China coal tariffs removed under free trade agreement
THE resource industry has welcomed reports China will remove coal import tariffs in a free trade agreement with Australia.
But unions have called it a "clever ploy" to get an upper hand on the Federal Government.
Treasurer Joe Hockey told The Australian tariffs on coal imports would be abolished when Australia and China signed a FTA.
Industry groups welcomed the move yesterday.
The Queensland Resources Council did not provide comment but is understood to support the tariff removal.
However, CFMEU national secretary Michael O'Connor said China never intended to keep the tariffs and had announced them to outflank Australia in negotiations.
"The Abbott government is being schooled by the Chinese on how to negotiate a trade deal. But it could be Australian workers paying the hefty price for that lesson given current Chinese demands," he said.

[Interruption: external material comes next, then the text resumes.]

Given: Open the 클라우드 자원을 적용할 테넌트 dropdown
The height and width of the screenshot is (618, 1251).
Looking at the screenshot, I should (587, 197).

Mr Hockey said the Australian coal industry would benefit from the tariff removal.
"Once we have an FTA, it will be abolished," he told the Australian.
"The quicker we get an FTA, the quicker the tariffs will go.
"I think on both sides we are now more determined to get this done.
"I suspect it has caused some embarrassment to some people in China and it is a source of frustration for us, but there is a way through."
Shadow Trade Minister Penny Wong said the Federal Government had presented a mixed message on Chinese coal tariffs.
"The Treasurer Joe Hockey said yesterday that the coal tariffs announced earlier this month came as a complete surprise to the government," she said.
"Yet the Minister for Trade and Investment, Andrew Robb, has told the media that he negotiated the removal of the Chinese tariffs before they were announced.
"The government must negotiate a high-quality trade FTA with China that creates jobs and new export opportunities for Australians in agriculture, manufacturing and services as well as in the resources sector."
Anti-coal group Stop Australian Coal Exports spokesman John Gordon said China was reducing its coal use to curb pollution.
"Joe Hockey's claims of 'clean' Australian coal is fanciful," he said.
"The guy is on planet denial.
Mr Gordon said the government's claims that export coal was helping lift poor Chinese and Indians out of "so-called energy poverty" was not only disingenuous and wrong, it was a measure of desperation.